Worst Day on the Job: When Esquimalt chef Andrea Alridge got cooked on Top Chef Canada

Janevca Kitchen and Lounge's executive chef Andrea Alridge remembers a day on Top Chef when a seemingly simple picnic challenge turned into a disaster

Andrea Alridge has cooked in some iconic kitchens around Vancouver. She started off at Cactus Club Cafe at 15 years old before serving as head chef at CinCin Ristorante and Osteria Savio Volpe. As she steps into her new role as executive chef at Janevca Kitchen and Lounge in Esquimalt, Alridge recalls the ups and downs that led her here—including a picnic challenge on Top Chef Canada that turned out to be no walk in the park.

It’s like serious PTSD. It was episode two of season nine of Top Chef Canada, and we were tasked with a picnic challenge. We were put into groups and we had to build a menu out of the ingredients they had given to us. Our group had apples.

It was a beautiful day. We got to go out to the farms. Everyone had so much fun. My team felt really proud of what they were going to do. All four of us felt like we could execute well. And when it was time for our presentation… we fell short, to say the least.

We got ripped apart. A lot of it didn’t quite make sense. My dish, specifically, was a chicken liver mousse with an apple gel, and then an apple mostarda. I thought it would have been really nice with a picnic. But I didn’t get the cook on it right and didn’t really hit the mark for everyone when it came to the flavours.

When you’re cooking on the show, everything is misplaced. You don’t know where things are all the time: you’re running back and forth, you’ve got ovens that are 50 feet away from you, your workbench is on the opposite side of the space. Your ingredients are spread all over the place, you’re fighting with other people for pieces of equipment and you have this huge looming clock in front of you that’s just counting down continuously. None of that really happens in a normal kitchen.

I was scrambling to get the gel set on time. I would say it literally just set, and packing the dish into the basket, I felt very confident. I tasted everything. Flavour-wise, it was good. It ate well. But after sitting for an hour and a half… when I presented the dish, I knew instantly that the judges were going to hate it. The gel hadn’t set properly, the pâté was oxidizing. It moved around in the container a little bit.

And it was really, really hard—not to take the criticism, but to stand at the judges’ table knowing that I was the only person at fault there. I didn’t manage my time ­pro­perly; I didn’t manage the ingredients well. I just failed.

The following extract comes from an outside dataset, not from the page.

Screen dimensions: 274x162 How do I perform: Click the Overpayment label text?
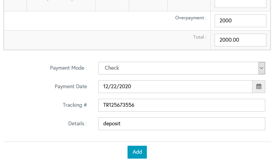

To only get to episode two and potentially go home… yeah, it was devastating. But, luckily, I didn’t. I was in the bottom, and it was between me and my other partner, Jae-Anthony, and I guess his dish missed the mark just that much more. I was saved by the skin of my teeth.

Once we got back to our hotel rooms, I completely broke down. But I did really think about all the mistakes I had made and all the critiques the judges had given me. I absorbed all of that, let it go, and really thought, “Okay, if I want to do well in this competition and if I want to stay, and to win, I need to rethink how I’m doing things.” And that’s when it really clicked for me: I shouldn’t be overthinking things or overanalyzing. I should just enjoy what I’m doing and cook from my heart, because that’s when I know I do my best. If you’re not enjoying something, you’re never going to get the best result. That’s a big thing that I took from the experience, and, obviously, time management was another.

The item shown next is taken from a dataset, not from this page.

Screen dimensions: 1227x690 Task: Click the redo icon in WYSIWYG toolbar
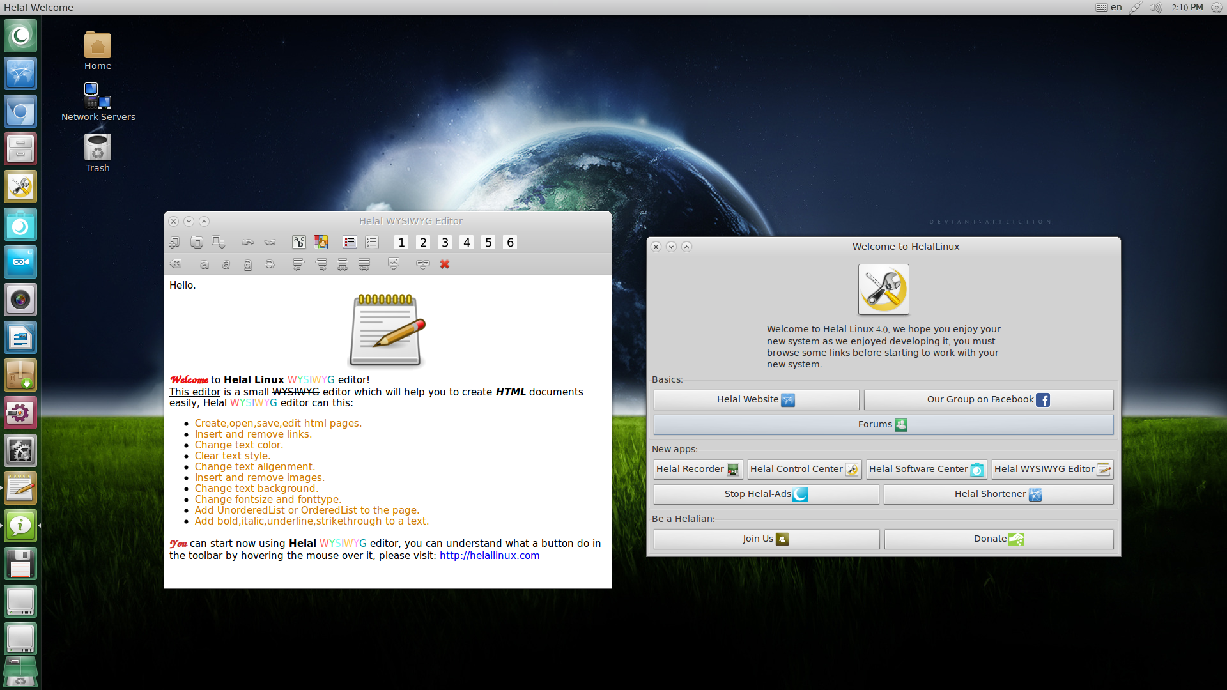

The next challenge was called the holiday challenge. We had to make a dish that would commemorate our family holiday meals. I did a braised oxtail dish that my grandmother in Jamaica had cooked all the time, but I took a lot of elements from my Lola on my mom’s side, the Filipino side. I married the two. I was determined to be in the top half of the competition for that challenge—and I made it happen.

I learned a lot of things from Top Chef. I think the biggest thing is to have confidence—like, if you really, truly believe in yourself, you can make anything happen. Filming went on for eight weeks and I made it to the finale. One episode will not define your career, and one mistake does not answer who you are as a chef, what you believe in or what your ethos is. At the end of the day, it doesn’t matter.

This interview has been edited and condensed.